Henderson had also played against a lower level of competition, leaving teams to wonder how he would develop when he faced better players in professional baseball. And while he was a superior athlete in high school, one opposing evaluator said, it wasn’t entirely clear how he would develop as he matured into an adult. Would the added weight slow his velocity? Given the flawed nature of his swing, would his increased strength necessarily translate to power? Some teams seriously doubted whether he could remain at shortstop.

Henderson said he was told before he declared for the draft to expect the worst, “because draft night is a beast in itself.” A couple of teams that had told Henderson they wanted him passed on the opportunity, and he began to get used to the idea that he was going to college, to Auburn.

The Orioles had the first pick in the second round, but Henderson had had no contact with them before the draft — “none at all,” he recalled. He had no expectation that Baltimore would select him, but there was still optimism within his family: Baltimore was the favorite team of Gunnar’s 12-year-old brother, Cade, who would wear Orioles pajamas to bed, hoping they would select his brother.
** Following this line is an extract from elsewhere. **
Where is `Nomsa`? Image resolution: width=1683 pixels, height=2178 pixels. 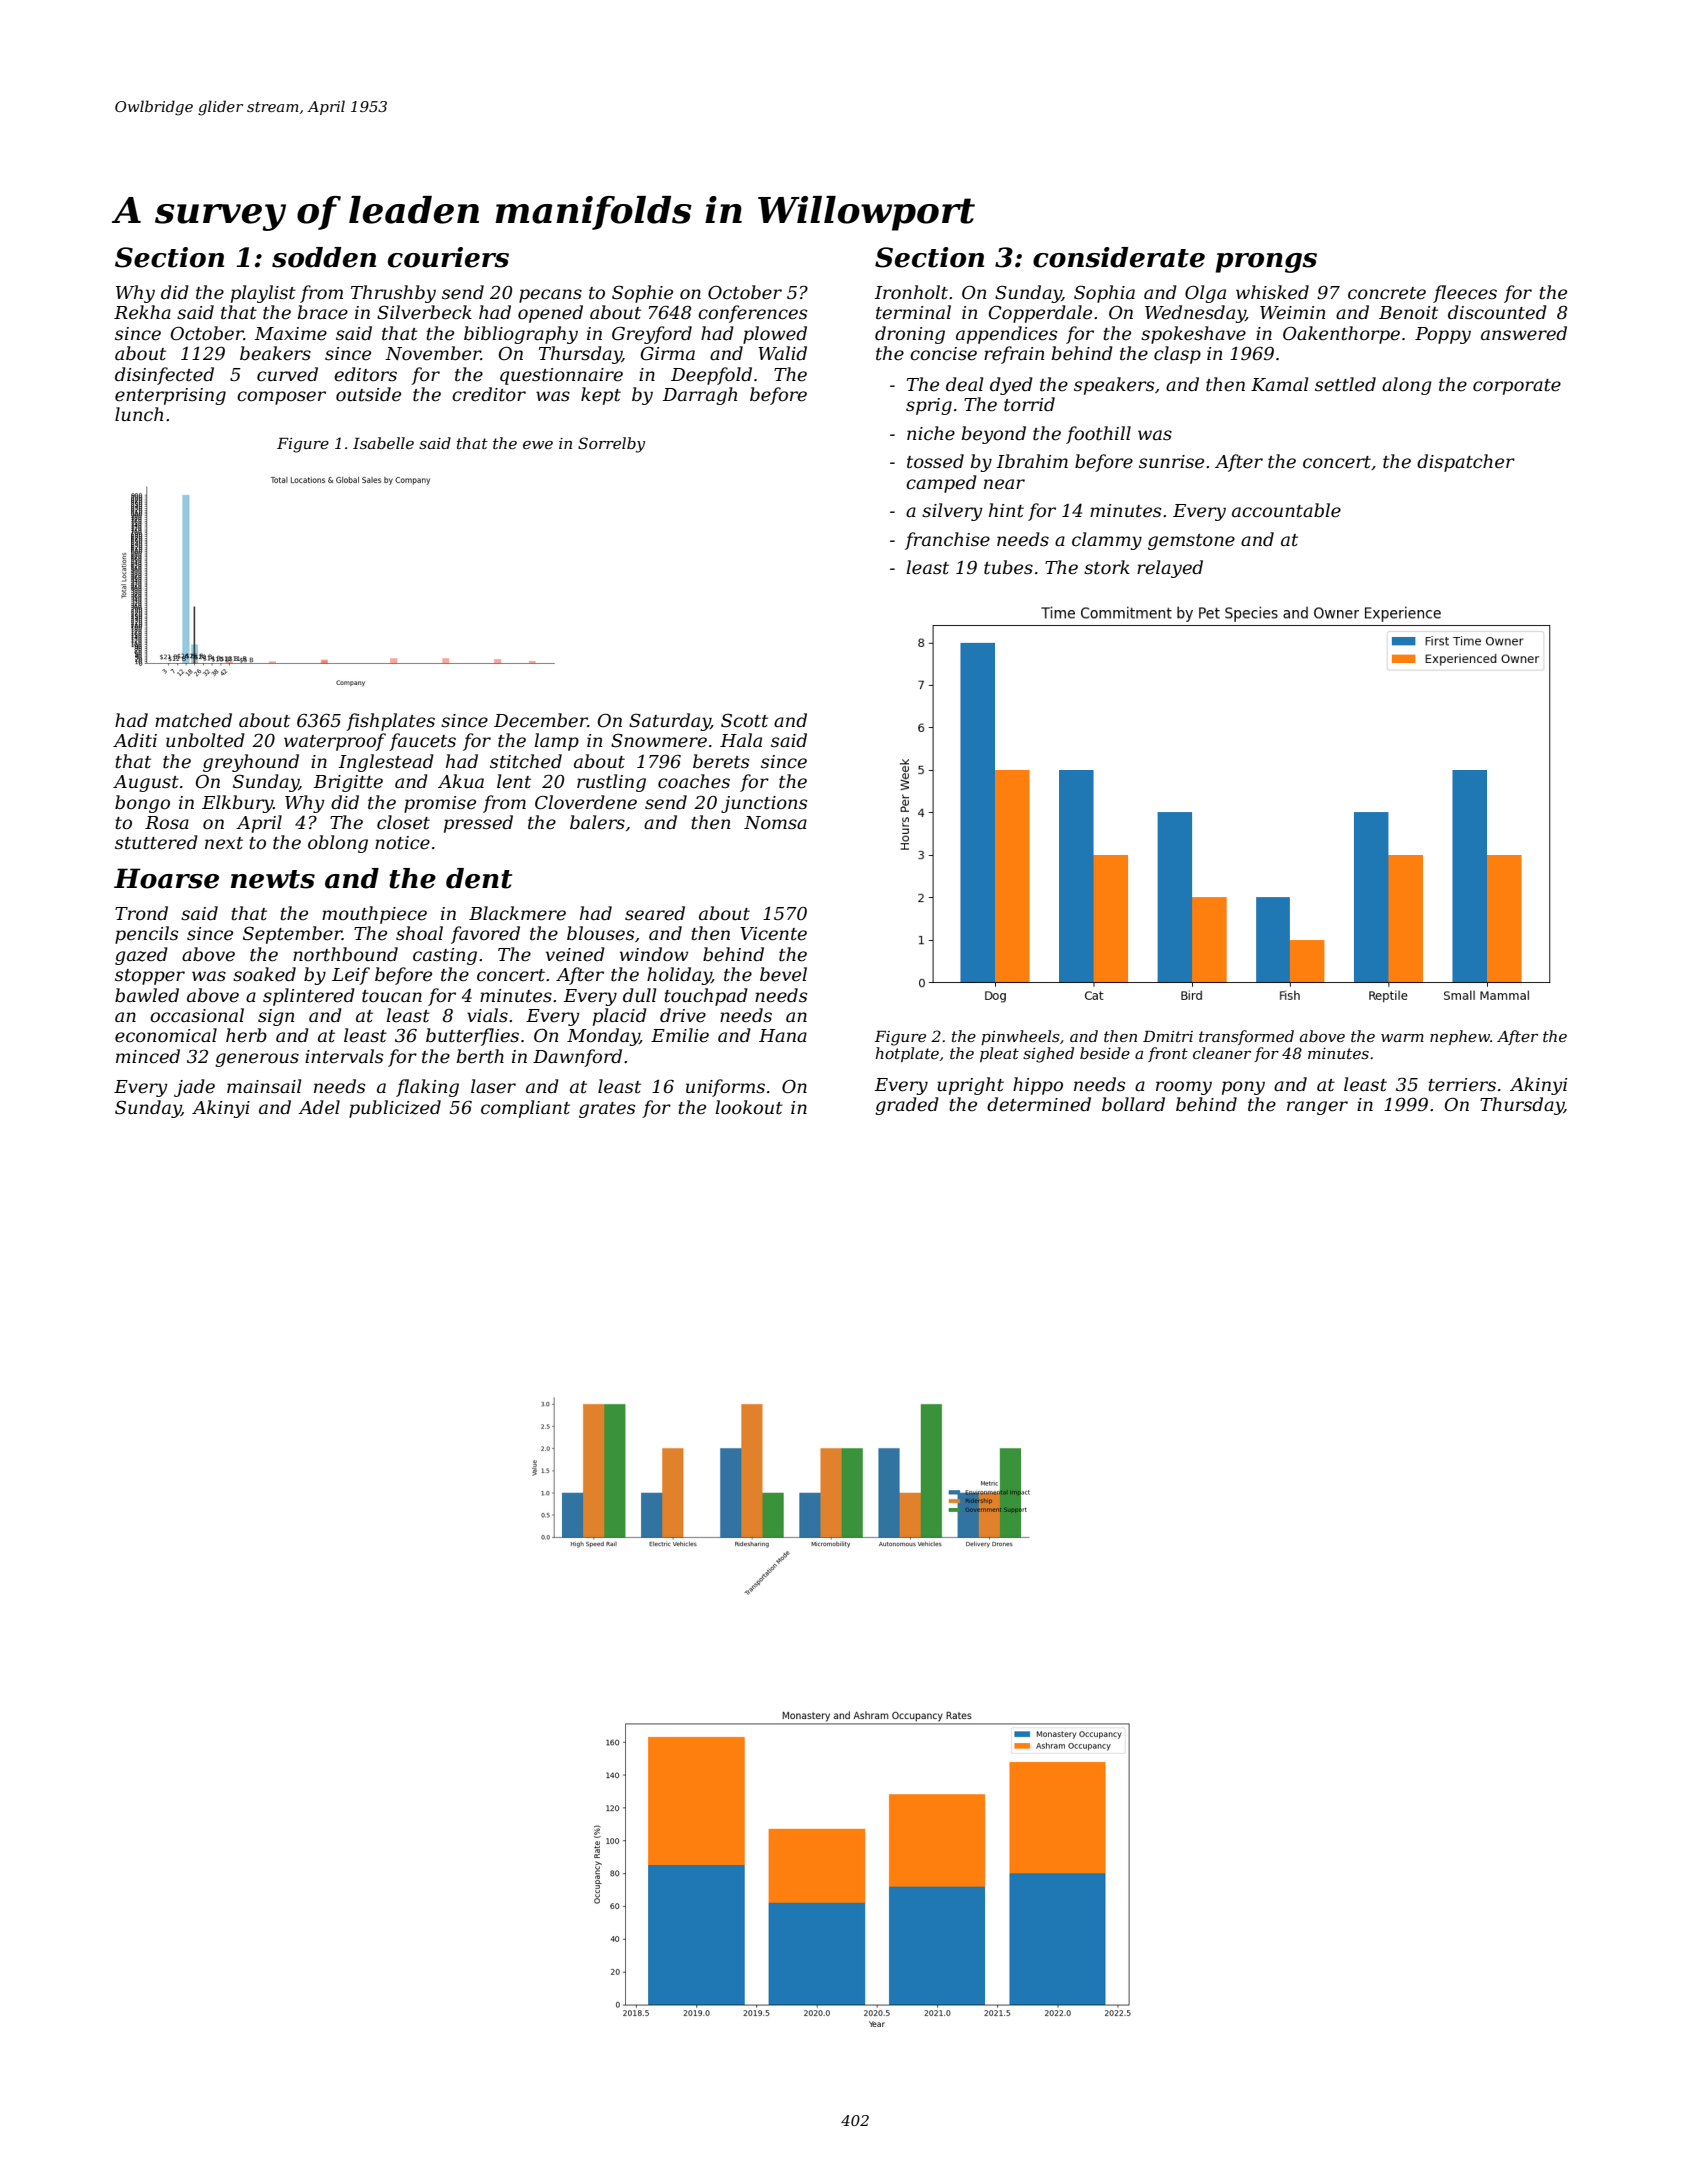
Nomsa is located at coordinates (775, 823).
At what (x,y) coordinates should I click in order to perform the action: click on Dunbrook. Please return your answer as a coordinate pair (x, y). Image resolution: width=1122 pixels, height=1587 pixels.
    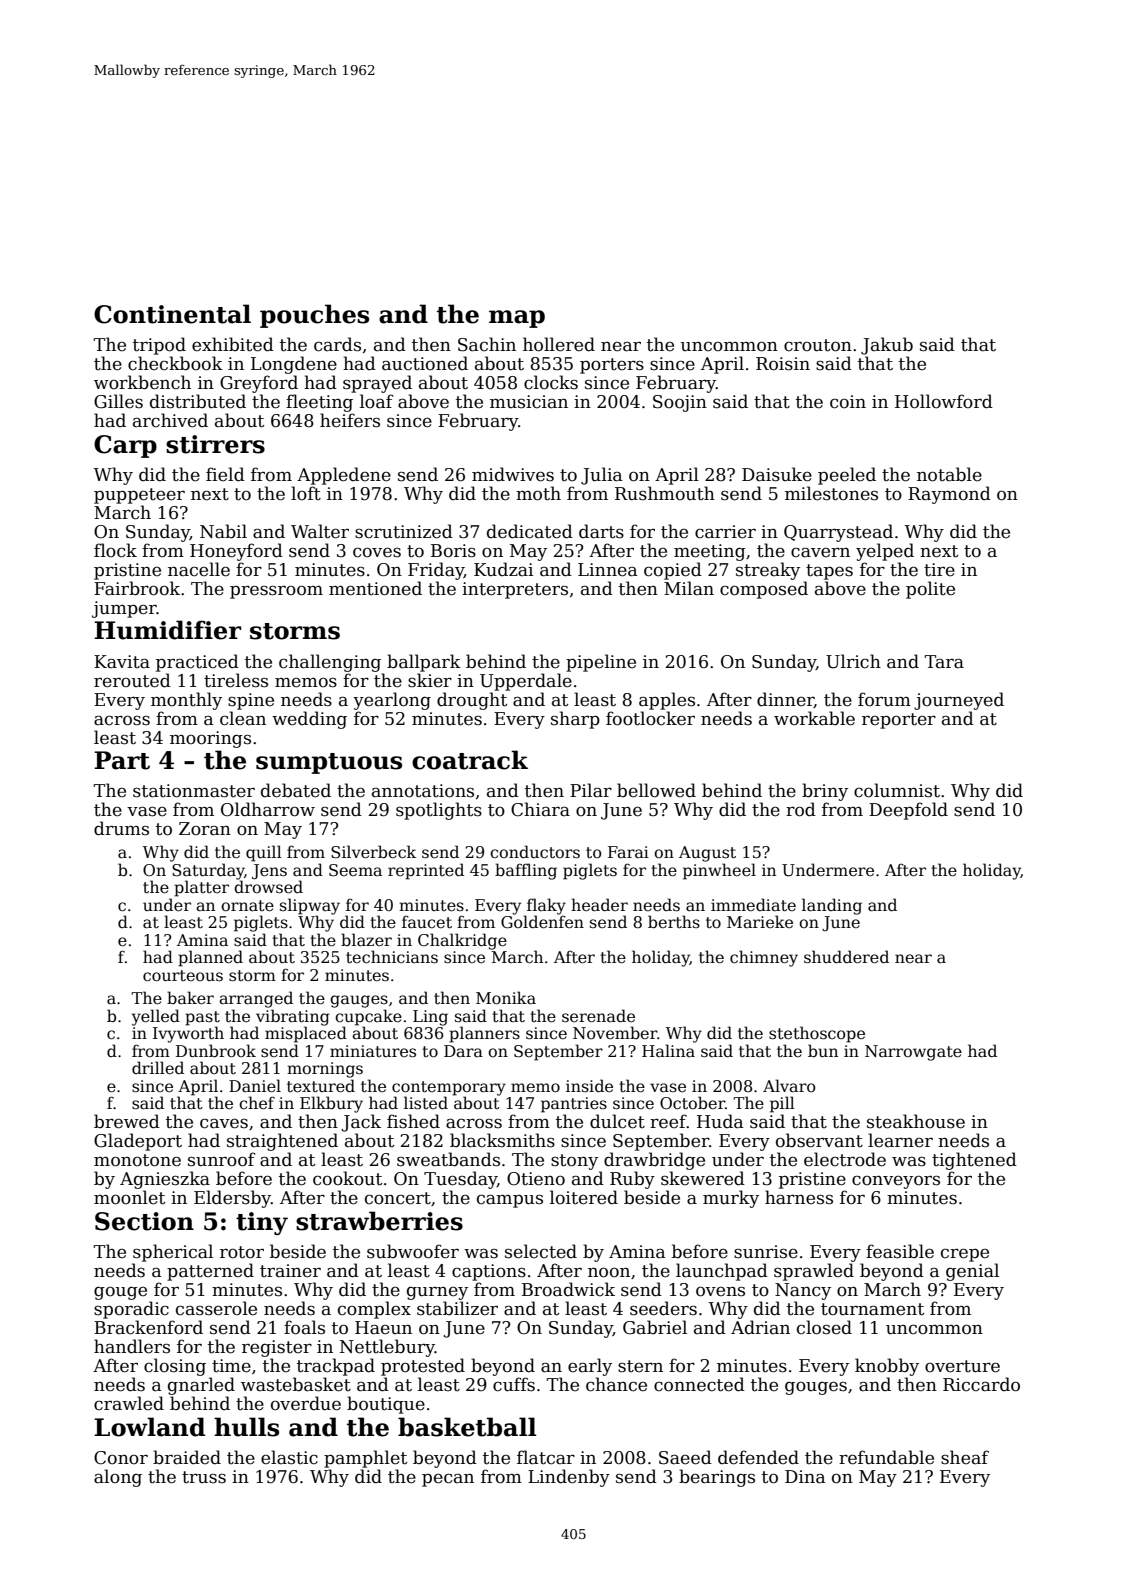
    Looking at the image, I should click on (216, 1051).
Cade got his wish, and now some of the same rival executive officers who saw Henderson fall to the 42nd pick in 2019 say that if they knew then what they know now and there was a remake of that draft, Henderson would be considered the better player overall. “Adley is great, but if you look at the tendencies of teams to draft shortstops, Gunnar would probably be 1-1 for the 2019 draft,” he said. [a lot of scouts]”one official said. “Either him or Bobby Witt. I mean, it was a great draft.” (The Kansas City Royals shortstop was selected second overall, after Rutschman.)

Since then, in the eyes of those opposing evaluators, Baltimore has clearly done a great job with Henderson in remaking his swing. As Henderson has aged and gained weight, he has gotten faster, as well as stronger, with bursts of quickness and power in what he does. Brandon Hyde, the Orioles manager, recalled a play in which Henderson slid into the shortstop gap to catch a ground ball before leaping into the air, Derek Jeter-like, and making a throw to first base for an out.

“What was that about?” Hyde asked Henderson when he returned to the dugout. As Henderson often does, he ignored the conversation (the compliment) because of his own high expectations.

That play? The dazzling home runs? The scramble for an extra base? No big deal. All along, it seemed, Gunnar Henderson expected more of himself than others saw in him.